§ TANTANGAN
1. Jawablah pertanyaan berikut berdasarkan artikel tentang Museum Batik.
(a) Sejak tanggal berapa museum itu berdiri?
(b) Kurang lebih berapa jumlah koleksi yang dimilikinya?
(c) Pada tahun berapa koleksi tertuanya dibuat?
2. Lanjutkan artikel tentang Museum Batik di Yogyakarta, dimulai setelah kalimat terakhirnya.

§ ARTIKEL
⁂

Temukan Sarung Buatan Tahun 1730 Tersimpan di Museum Batik
Laporan Reporter Tribun Jogja, Hamim Thohari
TRIBUNNEWS.COM, YOGYA - Anda ingin lebih tahu mengenai berbagai hal mengenai batik, anda bisa berkunjung ke museum Batik yang berdiri sejak 12 Mei 1977 ini terletak di Jl. Dr Sutomo 13. A Yogyakarta.
Museum ini diprakarsai oleh keluarga Hadi Nugroho dengan mengumpulkan koleksi dari kerabat dan keluarganya sendiri dan memiliki kurang lebih 1500 koleksi yang meliputi kain batik, peralatan membatik, dan sulaman.
Begitu memasuki museum tersebut, anda akan disambut ratusan kain batik yang ditata secara rapi dan diletakan di dalam lemari dan ratusan beragam alat yang digunakan untuk membatik. Selain batik yang sudah jadi, juga dipamerkan kain batik dalam wujud tiap proses yang dilaluinya. Juga diperlihatkan perkembangan canting sebaagi alat utama dalam pembuatan kain batik tulis.
Dijelaskan oleh Soehardjono Istadi selaku pengelola museum sekaligus anak Hadi Nugroho, Koleksi Batik yang ada di Museum ini sangat lengkap. Berbagai jenis batik dari berbagai daerah di Indonesia ada di sini, mulai dari Batik Yogyakarta, Indramayu, sampai daerah-daerah pengrajin Batik Indonesia lainnya. Koleksinya meliputi kain panjang, sarung dan sebagainya ditambah beberapa peralatan membatik.
"Ada sebuah batik yang berwujud sarung yang diwariskan secara turun temurun dan itu merupakan koleksi tertua kami yang dibuat pada tahun 1730," cerita Soehardjono Istadi, Jum'at (28/8/2014). Kebanyakan koleksi yang dimiliki museum ini berupa jarik.

⁂

§ INFORMASI YANG DIBERIKAN
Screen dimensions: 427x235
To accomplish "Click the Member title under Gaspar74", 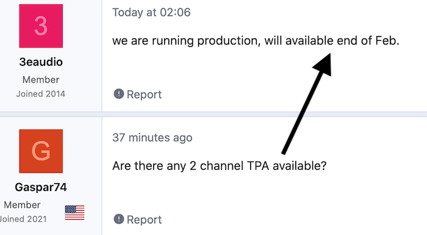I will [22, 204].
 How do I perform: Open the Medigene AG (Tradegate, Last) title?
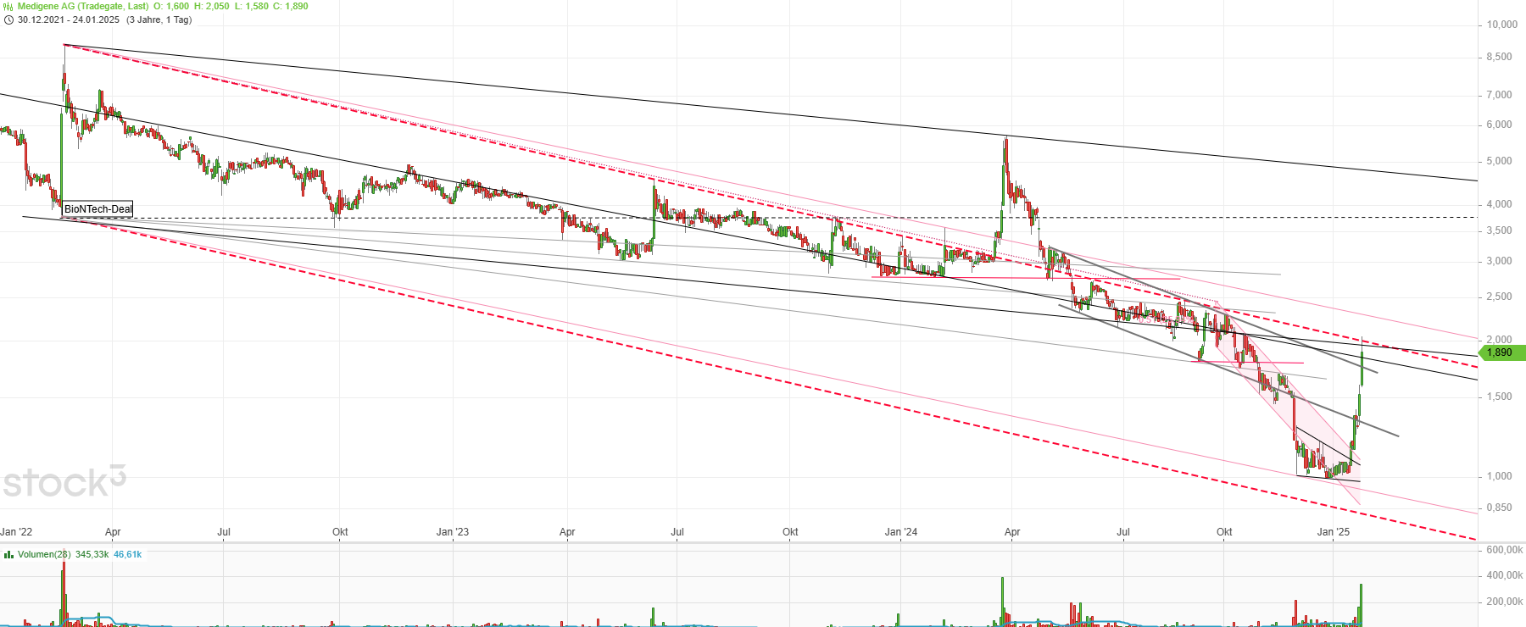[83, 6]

⁂

§ KUMPULAN JAWABAN
1.
(a) 12 Mei 1977
(b) Kurang lebih 1500 koleksi
(c) Tahun 1730

2.
Keluarga Soehardjono Istadi bisa memiliki batik sedemikian banyak karena dahulunya keluarga ini adalah keluarga pengusaha batik Dijelaskan oleh Soehardjono Istadi, Kakek buyutnya telah menggeluti bisnis batik sejak tahun 1930.
Kemudian diteruskan oleh kakek dan orang tuanya. Saat usaha tersebut dipegang Hadi Nugroho, bisnis tersebut berhenti karena pada tahun 60-an bisnis batik sedang lesu dan Hadi Nugroho meningalkan bisnis tersebut.
"Karena koleksi batik yang sedemikian banyaknya maka orang tua kami berinisiatif untuk membuat museum batik. Eman-eman jika batik yang kami miliki hanya dinikmati sendiri. Dan orang tua kami juga berpesan agar koleksi ini tidak diwariskan kepada anak cucu karena khawatir akan mudah hilang dan tidak terawat," ungkap Soehardjono Istadi.
Selain koleksi batik, Museum Batik ini juga menyimpan berbagai koleksi sulaman tangan. Koleksi sulaman tangan sangat beragam bahkan museum ini pernah mendapatkan penghargaan dari MURI atas karya Sulaman terbesar, yaitu kain batik berukuran 90 x 400 cm persegi dan setahun kemudian museum ini dianugerahi piagam penghargaan dari lembaga yang sama sebagai pemrakarsa berdirinya Museum Sulaman pertama di Indonesia.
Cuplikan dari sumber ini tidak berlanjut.